I see a proof of Sylow's first theorem (that Sylow subgroups exists) here. I change the proof a little bit when I try to reproduce it, but I am not sure if my proof is correct.
Theorem. Let $G$ be a group. $|G|=mp^n,p\nmid m $. ("$|$" means "divides".) Then $\text{Syl}_p(G)\neq \emptyset$.
My proof. Let's proceed by induction on the order of the group.
If $|Z(G)|=m_1p^k$, where $k\geq 1$ and $m_1 |m$. By induction hypothesis, $Z(G)$ has a sylow $p$-subgroup of order $p^k$, namely $P$. $Z(G)$ is Abelian, so the choice of $P$ is unique. (I admit we do need to prove some results for Abelian group first.) Therefore, $Z(G) \text{ char }G,P \text{ char }Z(G)$, and due to transitivity of $\text{ char }$, $P \text{ char } G$. Therefore, we can take the quotient group $G/P$. $|G/P|=m_2p^{n-k}$, where $m_1m_2=m$, by Lagrange theorem.
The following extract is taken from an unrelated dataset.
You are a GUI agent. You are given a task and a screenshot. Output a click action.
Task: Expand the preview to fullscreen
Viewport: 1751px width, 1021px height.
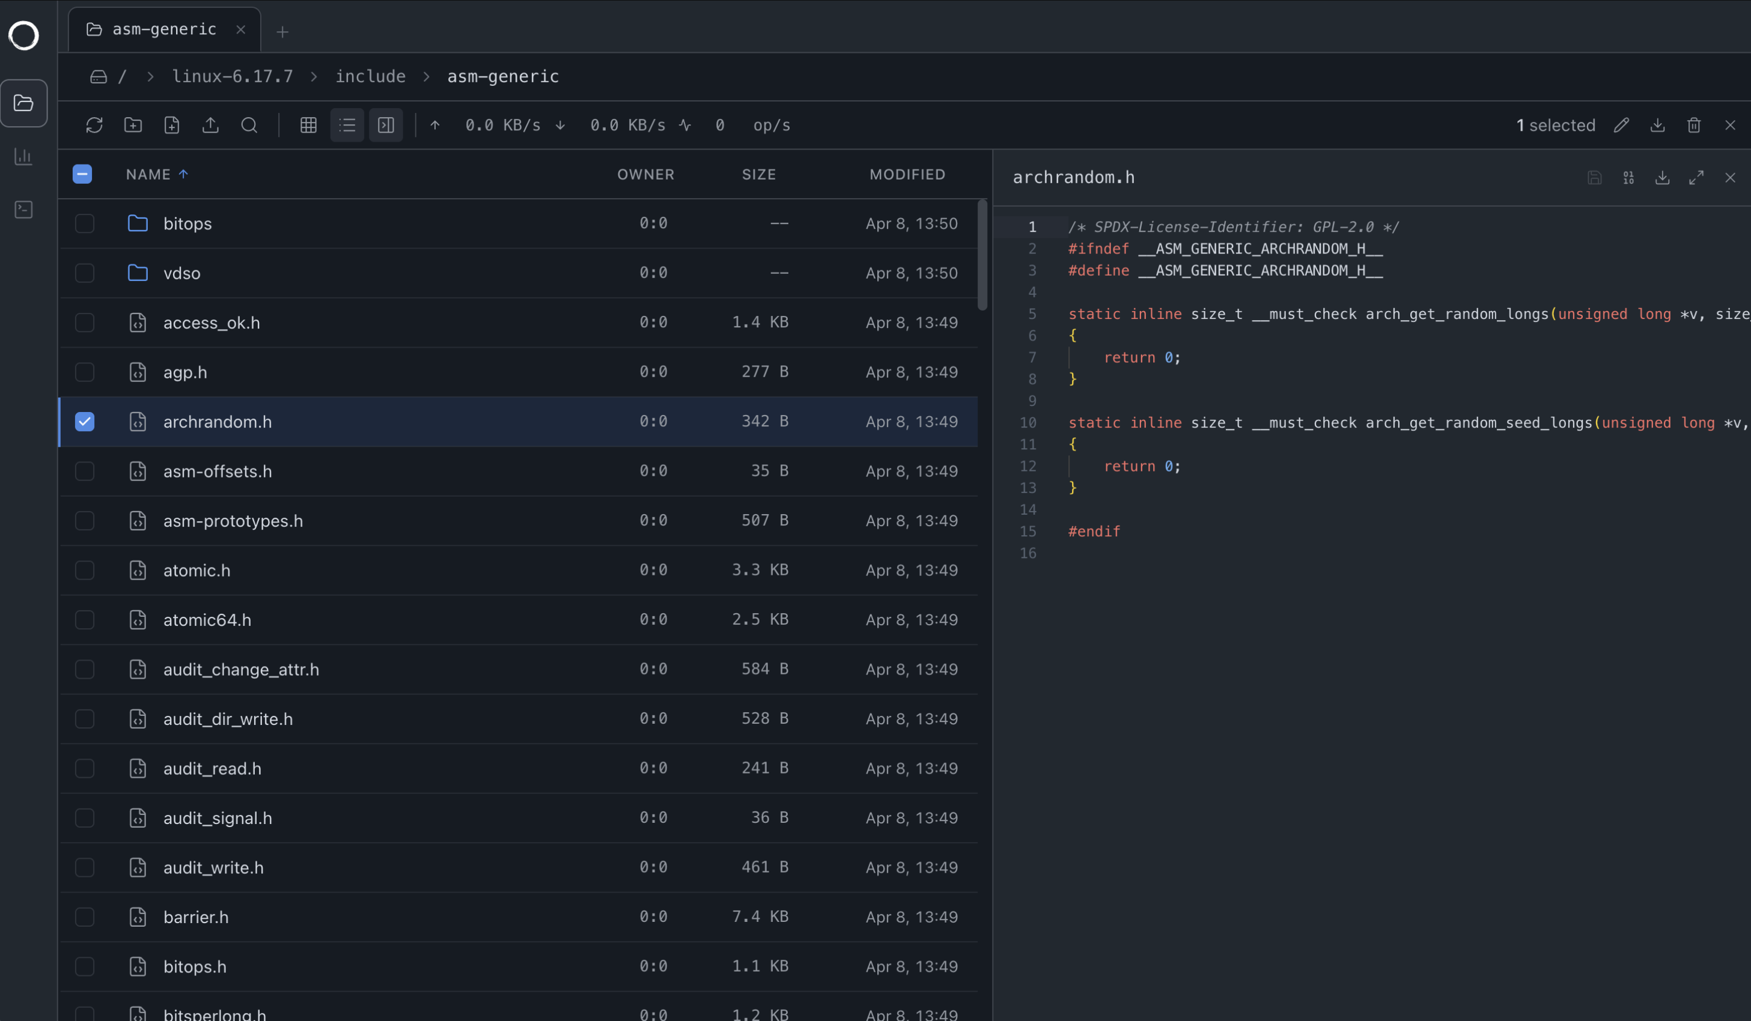(x=1697, y=178)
By induction hypothesis, $G/P$ has a Sylow $p$-subgroup $P_2/P$ of order $p^{n-k}$.
Now we prove that $P_2\in \text{Syl}_p(G)$. $\forall x\in P_2,\exists r_1, x^{p^{r_1}}\in P$ since $P_2/P$ is a $p$-group. However, $P$ is also a $p$-group, so $\exists r_2, (x^{p^{r_1}})^{p^{r_2}}=x^{p^{r_1+r_2}}=1$, so $P_2$ is also a $p$-group. It's obvious that $|P_2|=p^n$.
The case in which $|Z(G)|$ is not divisible by $p$: I will prove that there exists a proper subgroup whose order is divisible by $p^n$, and apply the induction hypothesis. Suppose not. Then $\forall g\in G$ ,$|N_G(g)|$ is not divisible by $p^n$. Therefore, the length of the conjugate class of $g$, $|G|/|N_G(g)|$ is divisible by $p$. Let $\{C_i\}$ be the set of conjugate classes with length at least $2$. Then $$ |G|=|Z(G)|+\sum |C_i|, $$ which forces $|Z(G)|$ to be divisible by $p$, contradiction.
Is my proof correct? It does seem to be essentially the same as the one linked.
EDIT: $N_G(g)$ should really be $C_G(g)$.